But if there were dangers in the international environment, communist ideology also postulated opportunities. Ever since the 1920s, Stalin had ruminated about a "coalition between the proletariat revolution in Europe and the colonial revolution in the East ... against the world front of imperialism."173 Now, in late 1947 and early 1948, Stalin returned to this theme with greater emphasis than ever before. He told a special session of the Politburo, on 14 March 1948, "we should energetically support the revolutionary struggle of the oppressed peoples of the dependent and colonial countries against the imperialism of America, England, and France." Many countries once controlled by European powers, Stalin explained, already "had entered the path of national liberation." Their struggles would help precipitate the crisis of capitalism long postulated by Marxist-Leninist theory. The Kremlin, he said, could do much to hasten the revolutionary process in Central and South America and, even more so, in Asia. We have already done a lot, he told his comrades, to "accelerate the emancipation of Asiatic peoples, although I think henceforth we should increase tenfold our work in this direction." China's liberation movement, Stalin maintained, would become a model for the future. Revolutionary nationalist turmoil in the third world provided boundless opportunities for the expansion of communist influence and the erosion of capitalist power.174

While Stalin acknowledged weakness in Europe and opportunity in Asia and Latin America, Truman and his advisers believed that they still had an opportunity to act from a position of strength in Europe. "In the necessary delicate apportioning of our resources," wrote Assistant Secretary of War Howard C. Petersen in mid-1947, "the time element permits emphasis on strengthening the economic dikes against Soviet communism rather than upon preparing for a possible eventual, but not yet inevitable war." 175 If the passage of time was likely to mean the further accretion of state power, more experiments in central planning, and proliferating trade and exchange controls, it was urgent to act now while the correlation of forces was still in America's favor. If the food shortages, work stoppages, and political turmoil in the western zones of Germany portended uncertainty about the future of Germany, it was imperative to act now before the German communists and their Soviet backers outmaneuvered Western-oriented parties and politicians.

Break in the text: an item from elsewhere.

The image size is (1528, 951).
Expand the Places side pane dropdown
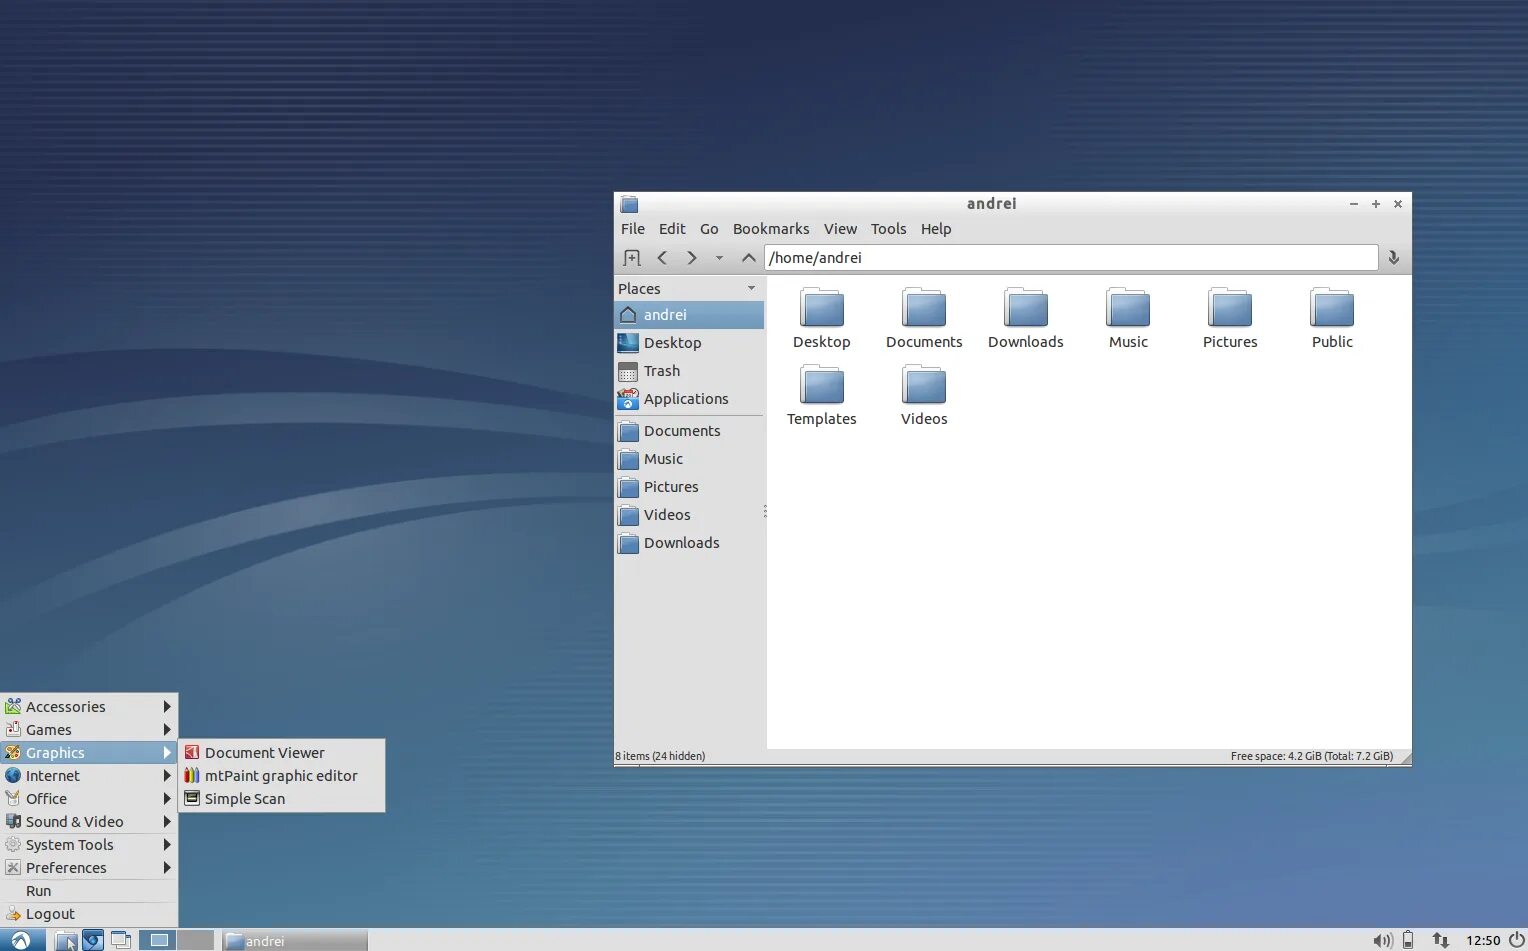coord(751,288)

By the fall of 1947, U.S. officials no longer felt they had the time to try to work out cooperative agreements. They had to act quickly to mobilize West German resources for the economic reconstruction and financial stabilization of western Europe. At a London meeting of foreign ministers in December, Soviet officials continued to bargain meaningfully over the future of Germany even while the Kremlin fomented riots and demonstrations in France and Italy against the proposed Marshall Plan. Precisely because the international environment was so fraught with risk, and precisely because the communists in Italy had a real chance to win the elections scheduled for April 1948, Truman and Marshall pressed Congress to pass emergency relief legislation, and then they capitalized on the news of the communist coup in Prague to push for passage of the legislation supporting the Marshall Plan.

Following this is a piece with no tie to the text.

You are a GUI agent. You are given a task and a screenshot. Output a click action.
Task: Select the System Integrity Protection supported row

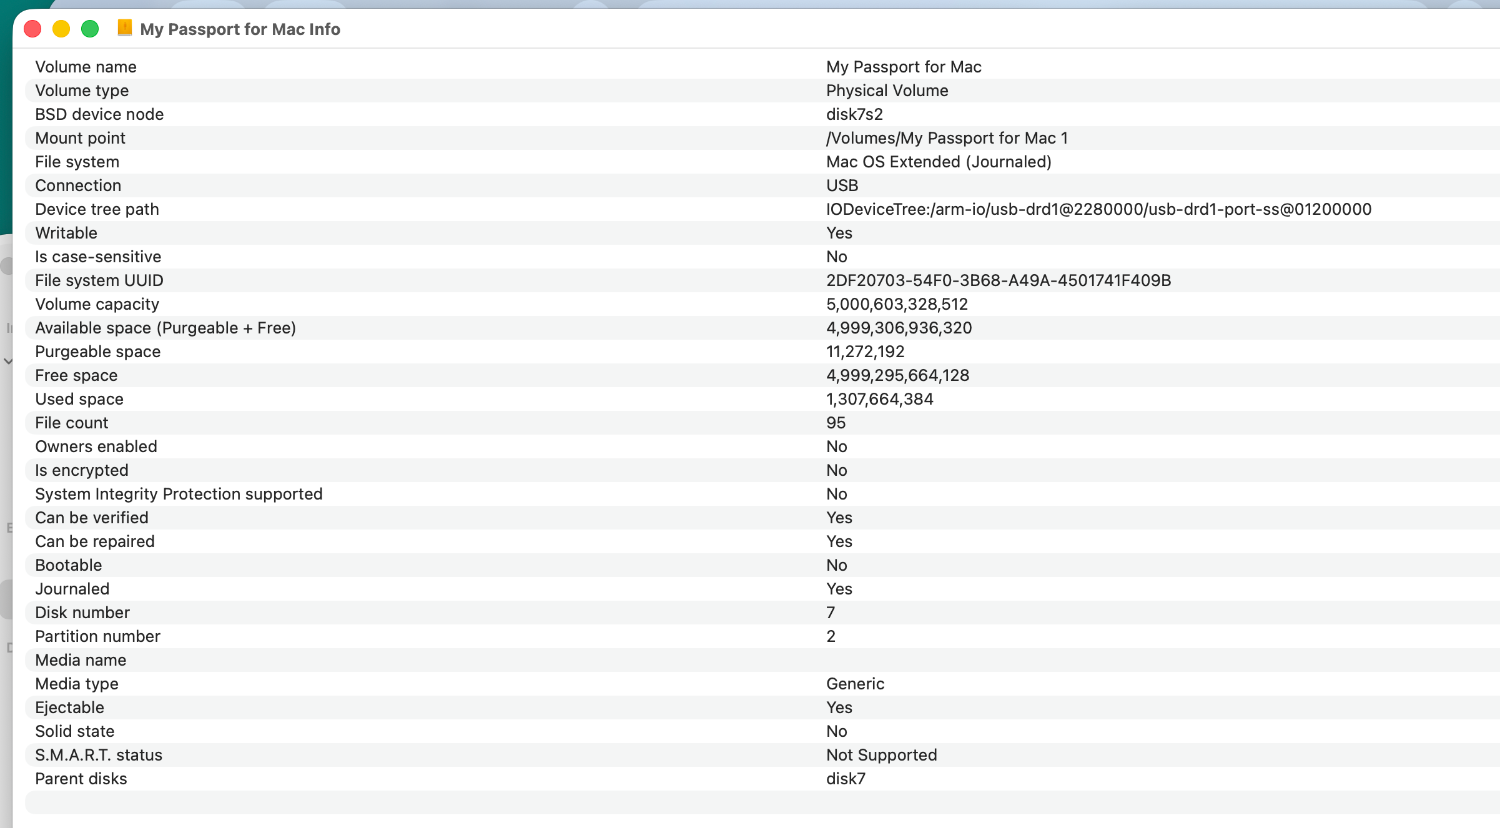pos(178,494)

Even more important, they could no longer afford to haggle over the future of Germany. The Americans and British wanted to unify the British, French, and American zones in a federal republic, implement currency reform there, and boost industrial production, thereby integrating this new West Germany into a plan for European recovery. France equivocated and remonstrated, fearful that such Anglo-American initiatives might provoke Soviet aggression in the short run or create a German Frankenstein in the long run. "The thing that impressed me," said Will Clayton after talking to French officials in the fall of 1947, "was the intensity with which the French people ... regarded the possibility of an attack by Germany again." Marshall tried to allay these worries, but he was insistent on moving ahead. "Maximum German contribution to European recovery," he wrote, "cannot be obtained without establishment of political organization of western Germany. ... Failure to proceed would appear to Soviets as sign of weak ness .... While appreciating French concern, US government does not believe that western nations can permit themselves to be deterred." 176

In other words, the Soviet threats to blockade Berlin must not thwart the Western initiatives. Truman, Marshall, and their colleagues did not think the Soviet Union would go to war over Germany. George Kennan and Charles Bohlen, the nation's foremost experts on Soviet Russia, did not believe Stalin would attack. Indeed, the United States could try to build up West German power and leverage its way into the Soviet sphere precisely because it calculated that the Soviet Union was too weak to respond militarily. Stalin might threaten, might clamp down in his own sphere, and might try to blockade Berlin, but he was not ready for war. He could not ignore America's atomic monopoly. Stalin would defer to American power, Marshall calculated, even while he denounced it or denied it. The Soviet leader would bluster. He would repress. He would foment unrest. But these actions, Marshall told his cabinet colleagues, reflected Soviet "desperation," not strength. They are bluffing, said General Clay on 17 June 1948, "and their hand can and should be called now. "177

Conditions in the international arena encouraged U.S. officials to go on the diplomatic offensive in 1947 and 1948. Digesting the lessons of recent history, U.S. officials believed they had to act before the skilled labor, resources, and industrial infrastructure of Europe fell into the grasp of a totalitarian adversary, which would put America's free political economy at risk. But if the existing correlation of forces enabled the United States to act swiftly in Western Europe and Japan, opportunities still abounded for the Kremlin to further its influence and its power in Eastern Europe, Asia, Africa, and Latin America.

Stalin never forswore his determination to safeguard Soviet security and to oversee the forces of worldwide revolution. So long as cooperation with the West promised the possibility of expediting reconstruction at home and controlling the revival of German and Japanese power abroad, he was prepared to cool the ardor of his revolutionary comrades and sometimes even betray them. But once Truman declared that he was waging a war against evil for the soul of mankind, Stalin saw that the international landscape was fraught not only with the dangers postulated by Marxist-Leninist ideology, but also with opportunities.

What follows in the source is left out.